The district is currently in San Diego County. It includes coastal and central portions of the city of San Diego, including neighborhoods such as Carmel Valley, La Jolla, Point Loma and downtown San Diego; the San Diego suburbs of Poway and Coronado; and the campuses of schools such as the University of California, San Diego (partial), Point Loma Nazarene University, the University of San Diego, and various colleges of the San Diego Community College District. Much of this territory was in the 52nd district from 2013 to 2023.

From 2003 through 2013, California's 52nd consisted of many of San Diego's northern and eastern suburbs, including Santee, Lakeside, Poway, Ramona, La Mesa, Alpine, Winter Gardens, Borrego Springs, and Spring Valley. Due to redistricting after the 2010 United States census, much of this area is now part of the 50th district.

Despite being indicted by a federal grand jury for misusing campaign funds, Duncan D. Hunter narrowly won re-election in this district in 2018. On December 3, 2019, he pleaded guilty to one count of conspiracy misuse of campaign funds, and it was expected he would resign before being sentenced on March 17, 2020. On January 7, 2020, he submitted letters of resignation to both Speaker of the House Nancy Pelosi and Governor of California Gavin Newsom indicating that his resignation would take effect at close of business on January 13. A day later, Newsom's office stated that there would be no special election to fill the seat, and so it remained vacant until being filled in January 2021, as a result of the regularly scheduled 2020 election.

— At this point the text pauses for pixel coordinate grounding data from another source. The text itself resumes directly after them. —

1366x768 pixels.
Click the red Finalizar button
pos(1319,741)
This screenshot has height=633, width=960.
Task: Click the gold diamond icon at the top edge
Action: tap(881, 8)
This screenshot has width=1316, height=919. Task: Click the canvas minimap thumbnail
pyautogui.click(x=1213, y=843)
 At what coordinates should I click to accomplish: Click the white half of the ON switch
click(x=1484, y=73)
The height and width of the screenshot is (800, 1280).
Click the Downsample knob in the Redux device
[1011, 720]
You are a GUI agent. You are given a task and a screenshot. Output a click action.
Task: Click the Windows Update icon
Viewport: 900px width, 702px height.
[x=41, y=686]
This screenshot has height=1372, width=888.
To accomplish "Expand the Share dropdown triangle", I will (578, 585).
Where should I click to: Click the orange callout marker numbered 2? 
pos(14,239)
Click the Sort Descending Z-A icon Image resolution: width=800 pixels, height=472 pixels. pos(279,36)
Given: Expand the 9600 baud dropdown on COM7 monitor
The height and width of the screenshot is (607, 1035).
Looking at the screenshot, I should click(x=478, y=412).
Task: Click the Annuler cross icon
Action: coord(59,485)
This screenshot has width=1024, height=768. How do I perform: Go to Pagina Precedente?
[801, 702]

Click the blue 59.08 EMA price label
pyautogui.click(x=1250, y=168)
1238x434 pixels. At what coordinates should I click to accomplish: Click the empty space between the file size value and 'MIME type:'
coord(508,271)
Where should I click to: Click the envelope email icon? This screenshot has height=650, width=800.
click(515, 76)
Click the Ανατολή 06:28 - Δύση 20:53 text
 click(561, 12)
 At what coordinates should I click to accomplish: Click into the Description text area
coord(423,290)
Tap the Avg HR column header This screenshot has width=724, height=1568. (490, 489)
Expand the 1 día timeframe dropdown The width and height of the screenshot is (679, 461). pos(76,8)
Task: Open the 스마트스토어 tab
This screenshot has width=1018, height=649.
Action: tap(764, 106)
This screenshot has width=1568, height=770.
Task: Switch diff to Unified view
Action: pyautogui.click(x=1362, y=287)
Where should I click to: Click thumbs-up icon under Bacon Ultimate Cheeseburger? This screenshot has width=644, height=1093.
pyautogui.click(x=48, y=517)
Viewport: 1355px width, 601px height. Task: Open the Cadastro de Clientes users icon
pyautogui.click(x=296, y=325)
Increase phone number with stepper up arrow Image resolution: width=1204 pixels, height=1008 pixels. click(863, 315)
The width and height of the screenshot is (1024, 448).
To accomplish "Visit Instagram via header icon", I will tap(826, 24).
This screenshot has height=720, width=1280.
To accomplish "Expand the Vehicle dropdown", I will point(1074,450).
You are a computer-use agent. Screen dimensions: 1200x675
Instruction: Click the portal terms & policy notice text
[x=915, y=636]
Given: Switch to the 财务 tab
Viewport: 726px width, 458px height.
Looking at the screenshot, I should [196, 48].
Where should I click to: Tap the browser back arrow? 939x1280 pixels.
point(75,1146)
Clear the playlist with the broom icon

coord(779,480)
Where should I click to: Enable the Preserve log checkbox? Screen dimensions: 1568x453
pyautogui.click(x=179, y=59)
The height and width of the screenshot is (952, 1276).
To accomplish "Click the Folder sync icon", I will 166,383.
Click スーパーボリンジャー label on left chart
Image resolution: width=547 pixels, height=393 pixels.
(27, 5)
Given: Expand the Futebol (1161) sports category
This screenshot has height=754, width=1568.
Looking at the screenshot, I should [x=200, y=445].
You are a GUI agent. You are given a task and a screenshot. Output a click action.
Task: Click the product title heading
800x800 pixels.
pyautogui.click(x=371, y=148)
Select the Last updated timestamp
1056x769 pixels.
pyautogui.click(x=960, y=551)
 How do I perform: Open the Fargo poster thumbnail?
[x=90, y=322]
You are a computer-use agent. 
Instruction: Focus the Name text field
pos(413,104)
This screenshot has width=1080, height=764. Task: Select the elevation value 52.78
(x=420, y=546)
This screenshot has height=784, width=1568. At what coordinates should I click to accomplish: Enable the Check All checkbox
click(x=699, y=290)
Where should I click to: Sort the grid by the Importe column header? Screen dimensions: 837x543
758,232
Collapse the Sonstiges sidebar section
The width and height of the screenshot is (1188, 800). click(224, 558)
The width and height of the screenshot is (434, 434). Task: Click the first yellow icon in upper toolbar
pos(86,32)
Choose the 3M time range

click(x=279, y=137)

Ammar Campa-Najjar, the Democratic nominee for the seat in 2018, and Republican Darrell Issa, who formerly represented California's 49th congressional district, competed in this election. Issa won the seat by 8 points.

== Recent election results from statewide races ==
=== 2023–2027 boundaries ===

| Year | Office | Results |
| 2008 | President | Obama 59% - 40% |
| 2010 | Governor | Whitman 49% - 46% |
| Lt. Governor | Newsom 46% - 44% |
| Secretary of State | Bowen 48% - 44% |
| Attorney General | Cooley 50% - 41% |
| Treasurer | Lockyer 50% - 43% |
| Controller | Chiang 50% - 42% |
| 2012 | President | Obama 56% - 44% |
| 2014 | Governor | Brown 54% - 46% |
| 2016 | President | Clinton 60% - 33% |
| 2018 | Governor | Newsom 61% - 39% |
| Attorney General | Becerra 63% - 37% |
| 2020 | President | Biden 65% - 32% |
| 2022 | Senate (Reg.) | Padilla 63% - 37% |
| Governor | Newsom 61% - 39% |
| Lt. Governor | Kounalakis 62% - 38% |
| Secretary of State | Weber 62% - 38% |
| Attorney General | Bonta 60% - 40% |
| Treasurer | Ma 61% - 39% |
| Controller | Cohen 56% - 44% |
| 2024 | President | Harris 63% - 34% |
| Senate (Reg.) | Schiff 62% - 38% |

=== 2027–2033 boundaries ===

| Year | Office | Results |
| 2008 | President | Obama 59% - 40% |
| 2010 | Governor | Brown 49% - 46% |
| Lt. Governor | Newsom 46% - 44% |
| Secretary of State | Bowen 48% - 44% |
| Attorney General | Harris 50% - 41% |
| Treasurer | Lockyer 50% - 43% |
| Controller | Chiang 50% - 42% |
| 2012 | President | Obama 56% - 44% |
| 2014 | Governor | Brown 54% - 46% |
| 2016 | President | Clinton 60% - 33% |
| 2018 | Governor | Newsom 61% - 39% |
| Attorney General | Becerra 63% - 37% |
| 2020 | President | Biden 65% - 32% |
| 2022 | Senate (Reg.) | Padilla 63% - 37% |
| Governor | Newsom 61% - 39% |
| Lt. Governor | Kounalakis 62% - 38% |
| Secretary of State | Weber 62% - 38% |
| Attorney General | Bonta 60% - 40% |
| Treasurer | Ma 61% - 39% |
| Controller | Cohen 56% - 44% |
| 2024 | President | Harris 63% - 34% |
| Senate (Reg.) | Schiff 62% - 38% |

==Composition==

| FIPS County Code | County | Seat | Population |
|---|---|---|---|
| 73 | San Diego | San Diego | 3,269,973 |

Under the 2020 redistricting, California's 50th congressional district is located in Southern California, encompassing the coastal and central portions of the City of San Diego, and most of the South Bay region of San Diego County. It includes the San Diego neighborhoods of San Pasqual, Rancho Bernardo, La Jolla, Point Loma, University City, Torrey Pines, Mission Beach, North Park, Hillcrest, South Park, Golden Hill, Pacific Beach, Carmel Valley, Pacific Highlands Ranch, and Black Mountain Ranch; the cities of Coronado, San Marcos, and southern Escondido; and the census-designated places Lake San Marcos, Harmony Grove, Elfin Forest, Del Dios, Rancho Santa Fe, and Fairbanks Ranch.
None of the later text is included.